Avant, les compagnies pétrolières brandissaient les clauses de confidentialité pour justifier leur refus de déclarer leurs chiffres et volumes. Ce problème, d’après les responsables d’Itie Cameroun, a trouvé une solution, l’Etat et les compagnies pétrolières s’étant sur le bien-fondé de l’initiative.  Pourquoi certaines compagnies ne donnent toujours pas leurs chiffres et volumes ?

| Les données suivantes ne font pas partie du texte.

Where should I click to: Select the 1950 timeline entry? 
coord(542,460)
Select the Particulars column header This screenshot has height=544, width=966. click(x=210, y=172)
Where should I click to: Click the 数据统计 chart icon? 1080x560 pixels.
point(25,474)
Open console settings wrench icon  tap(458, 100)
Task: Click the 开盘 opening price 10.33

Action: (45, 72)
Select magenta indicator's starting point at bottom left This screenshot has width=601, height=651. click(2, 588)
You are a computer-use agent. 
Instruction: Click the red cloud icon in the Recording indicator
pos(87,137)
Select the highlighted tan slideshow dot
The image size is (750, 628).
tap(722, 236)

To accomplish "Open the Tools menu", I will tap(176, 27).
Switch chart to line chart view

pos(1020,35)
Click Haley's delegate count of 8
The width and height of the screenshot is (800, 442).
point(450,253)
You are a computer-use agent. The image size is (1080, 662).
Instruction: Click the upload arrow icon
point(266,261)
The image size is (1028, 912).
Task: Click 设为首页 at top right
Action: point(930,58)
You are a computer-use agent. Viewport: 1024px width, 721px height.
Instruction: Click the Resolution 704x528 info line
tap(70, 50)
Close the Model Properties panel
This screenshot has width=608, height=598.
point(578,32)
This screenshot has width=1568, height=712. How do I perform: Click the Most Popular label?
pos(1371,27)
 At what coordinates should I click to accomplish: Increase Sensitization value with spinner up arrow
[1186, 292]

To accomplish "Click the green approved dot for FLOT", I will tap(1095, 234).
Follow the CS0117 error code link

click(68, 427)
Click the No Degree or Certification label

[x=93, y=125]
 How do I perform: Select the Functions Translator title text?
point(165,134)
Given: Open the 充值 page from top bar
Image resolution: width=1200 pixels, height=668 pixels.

Comprenez d’abord que la clause de confidentialité a été levée, lorsque le gouvernement, à travers le Comité, a pris ses responsabilités. Si par rapport au secret, le chiffre est déjà périmé, pourquoi conserver les clauses de confidentialité ? Le gouvernement est donc entré en pourparlers avec ces sociétés pour que le secret soit levé. Cela a été fait pour le présent rapport. Mais après, il y a toujours la clause de confidentialité. Ce n’est pas qu’elle a été supprimée. Notre combat, à la société civile, c’est d’amener les compagnies pétrolières à renoncer aux clauses de confidentialité. On peut comprendre qu’il y ait certains chiffres qui, pour des raisons de concurrence, ne soient pas publiés. Mais quand il s’agit d’un volume, d’un chiffre d’affaires, il faut que ces compagnies nous les donnent. Nous voulons même savoir leurs bénéfices. Car, il s’agit quand même de notre pétrole. Ils peuvent nous dire qu’ils ont gagné tant par rapport à ce qu’ils ont payé. S’ils ne le disent pas, c’est à nous et à vous les médias de monter au créneau. Si les journalistes ne nous aident pas, ne parlons pas d’Eiti. La présidente du Libéria, Mme Ellen Johnson Sirleaf, l’a bien compris. Elle a véritablement communiqué sur le rapport dans son pays. Le gouvernement peut même avoir de résistances à l’égard de certaines grosses pointures. Exxon Mobil, par exemple, est une grosse pointure, qui dépasse même nos gouvernements. L’opinion publique étant informée peut régler le problème à sa manière, qui n’est pas trop contrôlable. Une compagnie pétrolière étrangère n’a pas intérêt à être mal perçue par l’opinion.  Donc, même les compagnies ont intérêt à publier leurs chiffres.

Depuis que l’Eiti International existe, un seul pays africain a été déclaré « Pays conforme » : le Libéria. Comment ont-ils procédé là-bas ?
Au Libéria, ils sont allés de village en village expliquer  ce qui se passe avec leur pétrole.  Cela a été bien perçu. Ils ont été corrects. Actuellement au Cameroun, nous avons déjà accompli 14 critères sur les 18 exigés.  Le plus important, c’est l’amélioration de ce qui ne va pas actuellement.